Ainda assim, Slaviero constata que é possível reverter o prejuízo através de medidas compensatórias, como a realização de horas-extras e jornadas aos sábados. 

No setor do plástico, a maioria das empresas não chegou a fechar, mas muitas operaram com capacidade reduzida. Na quarta-feira, em torno de 30% das companhias do ramo na região optaram por liberar os funcionários, por meio de acordos de banco de horas ou férias coletivas antecipadas. Com o final da greve, mudou a diretriz. Conforme o presidente do Sindicato das Indústrias de Material Plástico do Nordeste Gaúcho (Simplás), Jaime Lorandi, todas as companhias devem abrir na segunda-feira. No entanto, a recuperação após os dias de inatividade não será imediata. 

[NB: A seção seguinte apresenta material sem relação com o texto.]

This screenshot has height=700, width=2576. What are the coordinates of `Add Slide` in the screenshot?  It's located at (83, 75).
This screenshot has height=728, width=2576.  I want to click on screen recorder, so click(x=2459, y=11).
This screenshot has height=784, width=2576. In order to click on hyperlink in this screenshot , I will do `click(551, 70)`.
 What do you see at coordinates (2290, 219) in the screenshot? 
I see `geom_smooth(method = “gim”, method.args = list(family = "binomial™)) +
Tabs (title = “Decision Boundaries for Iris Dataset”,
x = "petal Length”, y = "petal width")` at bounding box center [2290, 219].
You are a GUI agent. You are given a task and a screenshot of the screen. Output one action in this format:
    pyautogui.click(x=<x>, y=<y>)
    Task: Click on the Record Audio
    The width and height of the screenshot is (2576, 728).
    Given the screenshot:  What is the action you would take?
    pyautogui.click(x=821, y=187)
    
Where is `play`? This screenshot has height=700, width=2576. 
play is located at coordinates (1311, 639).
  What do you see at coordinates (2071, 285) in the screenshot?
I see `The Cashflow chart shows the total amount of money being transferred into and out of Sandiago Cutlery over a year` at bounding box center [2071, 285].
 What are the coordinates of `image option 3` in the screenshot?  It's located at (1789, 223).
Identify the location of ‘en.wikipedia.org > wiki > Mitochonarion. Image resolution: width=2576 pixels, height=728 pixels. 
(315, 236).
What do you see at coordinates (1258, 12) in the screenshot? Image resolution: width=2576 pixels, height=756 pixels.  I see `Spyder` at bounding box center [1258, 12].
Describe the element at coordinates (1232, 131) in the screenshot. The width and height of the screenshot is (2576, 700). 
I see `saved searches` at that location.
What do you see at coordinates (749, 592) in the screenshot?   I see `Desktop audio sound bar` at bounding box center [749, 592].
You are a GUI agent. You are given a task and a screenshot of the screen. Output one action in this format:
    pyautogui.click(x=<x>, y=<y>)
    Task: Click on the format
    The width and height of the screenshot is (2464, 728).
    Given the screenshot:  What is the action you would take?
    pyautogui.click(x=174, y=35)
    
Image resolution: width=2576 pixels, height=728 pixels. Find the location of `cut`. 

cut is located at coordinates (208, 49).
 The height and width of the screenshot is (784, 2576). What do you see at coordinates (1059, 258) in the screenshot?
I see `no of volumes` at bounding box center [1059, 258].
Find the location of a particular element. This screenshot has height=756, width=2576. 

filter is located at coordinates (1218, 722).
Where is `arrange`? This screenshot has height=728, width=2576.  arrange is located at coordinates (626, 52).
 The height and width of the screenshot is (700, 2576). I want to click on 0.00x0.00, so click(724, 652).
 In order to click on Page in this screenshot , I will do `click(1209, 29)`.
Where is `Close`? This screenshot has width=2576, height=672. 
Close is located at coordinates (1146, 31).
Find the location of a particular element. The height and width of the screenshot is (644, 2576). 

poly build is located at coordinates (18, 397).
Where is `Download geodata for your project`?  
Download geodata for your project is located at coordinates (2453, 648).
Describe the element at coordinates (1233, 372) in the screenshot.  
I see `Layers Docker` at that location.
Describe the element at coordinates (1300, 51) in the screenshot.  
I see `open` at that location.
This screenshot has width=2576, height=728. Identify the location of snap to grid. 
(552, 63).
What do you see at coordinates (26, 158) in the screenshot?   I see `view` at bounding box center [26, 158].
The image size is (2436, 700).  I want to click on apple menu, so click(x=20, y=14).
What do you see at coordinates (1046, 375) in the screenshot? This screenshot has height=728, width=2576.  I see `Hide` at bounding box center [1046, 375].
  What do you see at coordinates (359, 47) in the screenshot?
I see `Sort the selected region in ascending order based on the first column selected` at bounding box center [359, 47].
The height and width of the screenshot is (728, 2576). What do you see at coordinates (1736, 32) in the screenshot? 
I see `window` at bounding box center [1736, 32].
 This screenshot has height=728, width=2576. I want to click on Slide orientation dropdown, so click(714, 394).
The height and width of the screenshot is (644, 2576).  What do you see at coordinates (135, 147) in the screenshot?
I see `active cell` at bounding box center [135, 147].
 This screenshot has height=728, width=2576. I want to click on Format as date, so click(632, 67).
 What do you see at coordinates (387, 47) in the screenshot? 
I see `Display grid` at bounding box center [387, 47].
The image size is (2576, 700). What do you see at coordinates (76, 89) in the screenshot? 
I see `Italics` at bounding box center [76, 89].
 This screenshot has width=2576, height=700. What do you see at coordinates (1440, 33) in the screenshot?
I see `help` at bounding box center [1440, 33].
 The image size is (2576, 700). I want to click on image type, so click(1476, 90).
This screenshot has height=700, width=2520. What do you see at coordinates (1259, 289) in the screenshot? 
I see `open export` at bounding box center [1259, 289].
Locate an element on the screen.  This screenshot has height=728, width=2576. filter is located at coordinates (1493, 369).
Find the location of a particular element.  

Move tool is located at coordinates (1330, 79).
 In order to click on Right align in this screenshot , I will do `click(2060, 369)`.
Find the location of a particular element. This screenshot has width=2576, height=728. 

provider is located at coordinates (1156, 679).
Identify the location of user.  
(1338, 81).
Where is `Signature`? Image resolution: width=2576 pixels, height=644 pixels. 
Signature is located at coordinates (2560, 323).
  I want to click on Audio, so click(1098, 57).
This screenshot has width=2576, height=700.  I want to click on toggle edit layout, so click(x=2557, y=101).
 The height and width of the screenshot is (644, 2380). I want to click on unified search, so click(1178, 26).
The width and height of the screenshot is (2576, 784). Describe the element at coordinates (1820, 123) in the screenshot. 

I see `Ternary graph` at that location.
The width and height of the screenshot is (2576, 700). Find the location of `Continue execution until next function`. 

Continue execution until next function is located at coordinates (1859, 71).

– Voltaremos a trabalhar, mas com as matérias-primas que temos em casa. Para o atendimento voltar ao normal, deverá levar mais uns 15 dias úteis – projeta Lorandi.   

A retomada dos abates 

A indústria de proteína animal é outro segmento que se viu bastante afetado pelo colapso no transporte rodoviário. Os abates nos frigoríficos foram interrompidos em todo o Rio Grande do Sul, situação que começou a ser revertida na sexta-feira. O Fundo de Desenvolvimento e Defesa Sanitária Animal do Estado (Fundesa) calculou que a perda de receita diária no setor de aves foi de mais de R$ 20 milhões e no de suínos ficou acima de R$ 14 milhões. 

Muitos produtores enfrentaram dificuldades para alimentar os animais, principalmente aves e suínos. Em Caxias do Sul, houve casos de morte de frangos por conta de desnutrição. Aos poucos, lotes de ração começam a chegar até as propriedades e a situação tende a se normalizar nos próximos dias.